Task 1: According to the passage on adopting composer, which three things does composer overlap with?

— Start of Passage to read —

Thus, even if the proposal was YAML, this is a very tough decision to make.

In total, however, count me -1 on JSON (and composer.json). If we replace the .info format with something else, then my new benchmark is YAML.

The OP has a lengthy list of the pros of moving to composer.

If you mean Packgist in particular, I don't anticipate Drupal code living there as a matter of course. However, it does mean we could run the same code base as Packagist, or slight variation thereof, rather than a custom (Drupal-proprietary) metadata file, server-side system, and XML-based format.

As a side benefit, it means pulling in additional 3rd party libraries as a contrib module dependency are using the same system we are.

JSON vs. YAML vs. XML is not the key issue. They key issue is less Drupal-proprietary code that we have to maintain ourselves, and that no existing developers outside Drupal comprehend.

I dont get why file formats are being discussed.

We're talking about leveraging composer, a package and dependency manager. We can argue that composer is not a good fit, but it's insane to discount everything composer buys us because the file format is json.

Composer overlaps with .info, project module, and even drush make. It's not just a different file format, it's a huge improvement in how we manage and think about dependencies. THis would make it trivial for a contrib project to declare a dependency on an external library and provide autoload information for it.

— End of Passage to read —
— Start of Data supplied —

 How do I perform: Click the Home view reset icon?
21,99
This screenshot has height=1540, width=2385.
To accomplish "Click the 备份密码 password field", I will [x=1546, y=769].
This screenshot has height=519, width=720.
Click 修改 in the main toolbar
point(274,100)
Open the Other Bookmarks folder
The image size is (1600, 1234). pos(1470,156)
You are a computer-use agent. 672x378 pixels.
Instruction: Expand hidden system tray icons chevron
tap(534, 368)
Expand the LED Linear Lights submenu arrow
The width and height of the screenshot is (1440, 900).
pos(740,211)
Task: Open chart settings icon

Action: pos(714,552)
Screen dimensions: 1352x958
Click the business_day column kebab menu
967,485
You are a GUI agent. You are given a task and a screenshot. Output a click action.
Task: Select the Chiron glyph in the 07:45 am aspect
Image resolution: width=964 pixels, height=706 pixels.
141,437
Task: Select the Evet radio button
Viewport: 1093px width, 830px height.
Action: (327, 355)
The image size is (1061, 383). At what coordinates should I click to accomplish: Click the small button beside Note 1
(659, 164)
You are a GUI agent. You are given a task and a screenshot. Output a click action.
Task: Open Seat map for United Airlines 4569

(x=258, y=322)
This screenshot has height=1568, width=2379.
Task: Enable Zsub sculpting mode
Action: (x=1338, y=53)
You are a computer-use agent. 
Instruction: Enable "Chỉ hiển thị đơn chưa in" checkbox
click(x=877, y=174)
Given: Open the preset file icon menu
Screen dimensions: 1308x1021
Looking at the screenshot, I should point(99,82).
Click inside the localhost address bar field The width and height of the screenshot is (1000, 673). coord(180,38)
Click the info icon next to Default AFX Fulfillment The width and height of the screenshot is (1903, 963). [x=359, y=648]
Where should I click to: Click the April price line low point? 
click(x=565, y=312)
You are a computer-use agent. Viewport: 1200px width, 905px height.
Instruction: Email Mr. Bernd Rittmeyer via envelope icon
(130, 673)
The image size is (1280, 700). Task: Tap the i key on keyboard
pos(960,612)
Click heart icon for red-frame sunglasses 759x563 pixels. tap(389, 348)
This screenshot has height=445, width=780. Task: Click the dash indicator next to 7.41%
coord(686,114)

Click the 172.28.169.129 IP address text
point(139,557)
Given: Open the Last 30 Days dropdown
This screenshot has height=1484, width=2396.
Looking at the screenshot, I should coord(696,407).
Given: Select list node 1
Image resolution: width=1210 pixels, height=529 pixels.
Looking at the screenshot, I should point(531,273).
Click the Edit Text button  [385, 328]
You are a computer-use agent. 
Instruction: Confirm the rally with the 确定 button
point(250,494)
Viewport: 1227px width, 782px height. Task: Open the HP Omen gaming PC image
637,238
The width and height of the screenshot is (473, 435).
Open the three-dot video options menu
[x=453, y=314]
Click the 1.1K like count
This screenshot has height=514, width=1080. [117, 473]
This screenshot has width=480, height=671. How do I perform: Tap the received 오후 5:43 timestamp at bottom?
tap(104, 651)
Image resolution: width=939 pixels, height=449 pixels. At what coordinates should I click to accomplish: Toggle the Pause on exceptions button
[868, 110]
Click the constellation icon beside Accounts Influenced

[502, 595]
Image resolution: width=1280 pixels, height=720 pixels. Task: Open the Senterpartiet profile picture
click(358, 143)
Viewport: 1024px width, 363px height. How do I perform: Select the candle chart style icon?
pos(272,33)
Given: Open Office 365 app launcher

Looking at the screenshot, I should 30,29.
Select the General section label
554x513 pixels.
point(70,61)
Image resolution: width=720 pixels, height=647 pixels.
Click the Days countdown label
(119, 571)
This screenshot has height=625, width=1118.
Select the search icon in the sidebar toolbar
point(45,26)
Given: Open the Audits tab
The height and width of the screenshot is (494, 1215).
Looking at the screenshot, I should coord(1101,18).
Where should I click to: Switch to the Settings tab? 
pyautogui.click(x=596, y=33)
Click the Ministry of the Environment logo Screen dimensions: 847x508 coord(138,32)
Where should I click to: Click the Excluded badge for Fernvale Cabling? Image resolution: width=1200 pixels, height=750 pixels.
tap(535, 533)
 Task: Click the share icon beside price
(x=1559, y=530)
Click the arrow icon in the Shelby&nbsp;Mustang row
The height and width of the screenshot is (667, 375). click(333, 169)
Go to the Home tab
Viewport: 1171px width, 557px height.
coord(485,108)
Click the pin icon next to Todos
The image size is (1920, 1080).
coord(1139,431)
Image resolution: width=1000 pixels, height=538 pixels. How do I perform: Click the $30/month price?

— End of Data supplied —

Task 2: Rewrite the records from the line with "The image size is (1280, 700)." to the line with "pos(272,33)", changing "heart icon" to "favorite icon" and leaving everything else unchanged.

Task response 1: Composer overlaps with .info, project module, and drush make.

Task response 2:
The image size is (1280, 700). Task: Tap the i key on keyboard
pos(960,612)
Click favorite icon for red-frame sunglasses 759x563 pixels. tap(389, 348)
This screenshot has height=445, width=780. Task: Click the dash indicator next to 7.41%
coord(686,114)

Click the 172.28.169.129 IP address text
point(139,557)
Given: Open the Last 30 Days dropdown
This screenshot has height=1484, width=2396.
Looking at the screenshot, I should coord(696,407).
Given: Select list node 1
Image resolution: width=1210 pixels, height=529 pixels.
Looking at the screenshot, I should point(531,273).
Click the Edit Text button  [385, 328]
You are a computer-use agent. 
Instruction: Confirm the rally with the 确定 button
point(250,494)
Viewport: 1227px width, 782px height. Task: Open the HP Omen gaming PC image
637,238
The width and height of the screenshot is (473, 435).
Open the three-dot video options menu
[x=453, y=314]
Click the 1.1K like count
This screenshot has height=514, width=1080. [117, 473]
This screenshot has width=480, height=671. How do I perform: Tap the received 오후 5:43 timestamp at bottom?
tap(104, 651)
Image resolution: width=939 pixels, height=449 pixels. At what coordinates should I click to accomplish: Toggle the Pause on exceptions button
[868, 110]
Click the constellation icon beside Accounts Influenced

[502, 595]
Image resolution: width=1280 pixels, height=720 pixels. Task: Open the Senterpartiet profile picture
click(358, 143)
Viewport: 1024px width, 363px height. How do I perform: Select the candle chart style icon?
pos(272,33)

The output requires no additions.